I do concede that the damages awarded were excessive. This does not mean though that there were no actual damages beyond out-of-pocket. The nature of the violation of constitutional rights contemplated by § 1983 is that there will be actual intangible damages such as those which result from injury to the reputation. This I see as having a similarity to the intentional tort. If a man’s civil rights have been intentionally violated, he is certainly entitled to some award for humiliation or to injury to his reputation, or both. The cases arising under the Civil Rights Act which recognize damages other than punitive for injuries which attend violation of civil rights are numerous.1
*353I am not lacking in sympathy for members of boards who serve the community without pay. In the past they have operated on the basis that their immunity was absolute. As is apparent from the facts in this case the defendants believed that they could act in relationship to the plaintiff here as they wished even to the extent of invading his constitutional rights without a risk of liability. Immunity should not, however, be extended to this length so as to protect against a mistake of law. The majority opinion recognizes that there is hardship in extending liability to defendants. As a result, the legal definitions are lacking in meaning. The law should be declared and applied as positively and accurately as possible and relief should be given by adjusting the damages. Instead of an award of $40,000 I would reduce the actual damages to $10,000 plus out-of-pocket loss and would order the plaintiff to file a remittitur accordingly.

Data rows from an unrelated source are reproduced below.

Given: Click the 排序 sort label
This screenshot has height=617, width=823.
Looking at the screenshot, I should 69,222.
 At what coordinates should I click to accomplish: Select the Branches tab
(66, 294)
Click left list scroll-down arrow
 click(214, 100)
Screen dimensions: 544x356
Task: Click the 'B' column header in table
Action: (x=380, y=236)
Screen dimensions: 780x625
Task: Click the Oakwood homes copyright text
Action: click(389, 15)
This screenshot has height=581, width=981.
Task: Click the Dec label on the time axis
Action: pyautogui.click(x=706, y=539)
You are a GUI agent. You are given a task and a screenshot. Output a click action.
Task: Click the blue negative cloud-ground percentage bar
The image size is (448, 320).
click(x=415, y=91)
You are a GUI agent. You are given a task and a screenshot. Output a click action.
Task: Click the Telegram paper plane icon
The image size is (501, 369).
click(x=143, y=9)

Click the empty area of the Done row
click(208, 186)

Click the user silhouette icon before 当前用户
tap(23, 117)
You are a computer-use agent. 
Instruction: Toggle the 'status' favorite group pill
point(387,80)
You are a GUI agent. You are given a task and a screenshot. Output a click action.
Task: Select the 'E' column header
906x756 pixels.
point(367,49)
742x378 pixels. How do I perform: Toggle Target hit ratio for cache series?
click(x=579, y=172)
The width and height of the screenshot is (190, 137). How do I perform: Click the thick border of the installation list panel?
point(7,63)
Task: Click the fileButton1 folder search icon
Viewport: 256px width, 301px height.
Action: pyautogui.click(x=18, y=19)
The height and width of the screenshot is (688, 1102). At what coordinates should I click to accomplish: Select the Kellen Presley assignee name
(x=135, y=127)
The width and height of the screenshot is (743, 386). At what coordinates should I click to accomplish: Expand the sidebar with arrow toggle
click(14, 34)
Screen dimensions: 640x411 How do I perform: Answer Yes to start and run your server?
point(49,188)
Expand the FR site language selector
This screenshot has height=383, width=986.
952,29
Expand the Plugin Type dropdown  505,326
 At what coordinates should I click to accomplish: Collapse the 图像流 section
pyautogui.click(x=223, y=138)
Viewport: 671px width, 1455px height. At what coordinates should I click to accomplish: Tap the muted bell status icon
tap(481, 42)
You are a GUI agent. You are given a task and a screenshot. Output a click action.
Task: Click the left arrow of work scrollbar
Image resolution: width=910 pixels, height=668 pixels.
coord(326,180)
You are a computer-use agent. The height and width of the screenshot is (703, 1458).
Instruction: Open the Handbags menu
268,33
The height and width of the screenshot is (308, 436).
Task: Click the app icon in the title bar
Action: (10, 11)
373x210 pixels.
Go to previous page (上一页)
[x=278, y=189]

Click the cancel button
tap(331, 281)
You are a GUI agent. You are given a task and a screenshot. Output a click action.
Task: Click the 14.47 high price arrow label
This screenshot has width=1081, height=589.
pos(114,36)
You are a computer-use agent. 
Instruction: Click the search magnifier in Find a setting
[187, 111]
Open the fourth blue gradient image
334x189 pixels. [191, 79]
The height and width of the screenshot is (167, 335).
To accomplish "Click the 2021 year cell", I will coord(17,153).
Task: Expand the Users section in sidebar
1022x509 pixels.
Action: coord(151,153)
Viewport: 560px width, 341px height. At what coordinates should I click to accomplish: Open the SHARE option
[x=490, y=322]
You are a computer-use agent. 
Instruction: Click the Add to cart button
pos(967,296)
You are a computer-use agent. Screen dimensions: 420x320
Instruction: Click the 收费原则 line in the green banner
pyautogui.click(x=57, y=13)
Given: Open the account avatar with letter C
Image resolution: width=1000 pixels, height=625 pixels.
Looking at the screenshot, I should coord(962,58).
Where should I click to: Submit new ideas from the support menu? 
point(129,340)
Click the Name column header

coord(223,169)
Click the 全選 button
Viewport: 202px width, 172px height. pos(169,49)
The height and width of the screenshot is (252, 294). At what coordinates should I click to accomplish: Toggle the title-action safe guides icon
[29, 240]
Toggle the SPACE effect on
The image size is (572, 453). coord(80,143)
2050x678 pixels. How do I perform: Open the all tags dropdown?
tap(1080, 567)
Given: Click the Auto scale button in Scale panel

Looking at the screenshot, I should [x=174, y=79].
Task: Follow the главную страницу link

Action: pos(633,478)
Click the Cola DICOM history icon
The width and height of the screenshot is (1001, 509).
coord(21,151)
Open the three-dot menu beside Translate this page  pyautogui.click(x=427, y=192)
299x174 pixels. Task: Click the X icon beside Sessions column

. See, e. g., Donovan v. Reinbold, 433 F.2d 738 (9th Cir. 1970) ($5,000 compensatory damages, which included emotional and mental distress, for termination of em*353ployment for exercise of First Amendment rights) ; Rolfe v. County Board of Education, 391 F.2d 77 (6th Cir. 1968) ($3,173.60 and $2,563.31 compensatory damages and $250 counsel fees for two teachers dismissed by superintendent of schools and county board of education); Wall v. Stanly County Board of Education, 378 F.2d 275 (4th Cir. 1967) (actual damages ordered awarded for dismissal of teacher); Jackson v. Duke, 259 F.2d 3 (5th Cir. 1958) ($5,000 damages for unlawful arrest); Sexton v. Gibbs, 327 F.Supp. 134 (N.D. Texas 1970), aff’d, 446 F.2d 904 (5th Cir. 1971) (per curiam), cert. denied, 404 U.S. 1062, 92 S.Ct. 733, 30 L.Ed.2d 751 (1972) ($500 and $250 in nominal damages against two defendants for outrage, embarrassment and humiliation for unlawful arrest); Collum v. Butler, 288 F.Supp. 918 (N.D. Ill.1968), aff’d. 421 F.2d 1257 (7th Cir. 1970) (new trial or remittitur of $11,500 ordered where verdict was returned in amount of $17,500 for beating by police officers and their refusal to allow telephone call); Rhoads v. Horvat, 270 F.Supp. 307 (D.Colo.1967) ($5,000 compensatory and $2,500 punitive damages for 30-45 minutes false imprisonment by county sheriff and deputy) ; Brooks v. Moss, 242 F.Supp. 531 (W.D.S.C.1965) ($3,500 actual damages and $500 punitive for arrest, detention, prosecution and physical attack by magistrate’s constable); Antelope v. George, 211 F.Supp. 657 (N.D.Idaho 1962) ($500 damages for unlawful arrest in view of willfulness of officers’ conduct and of indignity and humiliation suffered by plaintiff). See also Wayne v. Venable, 260 F. 64 (C.C. A. 8th 1919); Rue v. Snyder, 249 F.Supp. 740 (E.D.Tenn.1966); McArthur v. Pennington, 253 F.Supp. 420 (E.D. Tenn.1963); 35 A.L.R.2d, Excessiveness or Inadequacy of -Damages for Defamation, 218; id. at 273, Excessiveness or Inadequacy of Damages for False Imprisonment or Arrest; id. at 308, Excessiveness or Inadequacy of Damages for Malicious Prosecution.
There are, of course, some extraordinary cases. See Reynolds v. Pegler, 223 F.2d 429 (2d Cir. 1955) ($1 compensatory and $175,000 punitive damages for libel and slander) ; Gaston v. Gibson, 328 F.Supp. 3 (E.D.Tenn.1969) ($10,000 compensatory and $30,000 punitive damages for injury inflicted by law enforcement officer); Butts v. Curtis Publishing Co., 225 F.Supp. 916 (N.D.Ga.1964), aff’d, 351 F.2d 702 (5th Cir. 1965), aff’d, 388 U.S. 130, 87 S.Ct. 1975, 18 D.Ed.2d 1094 (1967) ($60,000 actual damages and $400,000 punitive damages, reduced from $3,000,000, for libel and slander).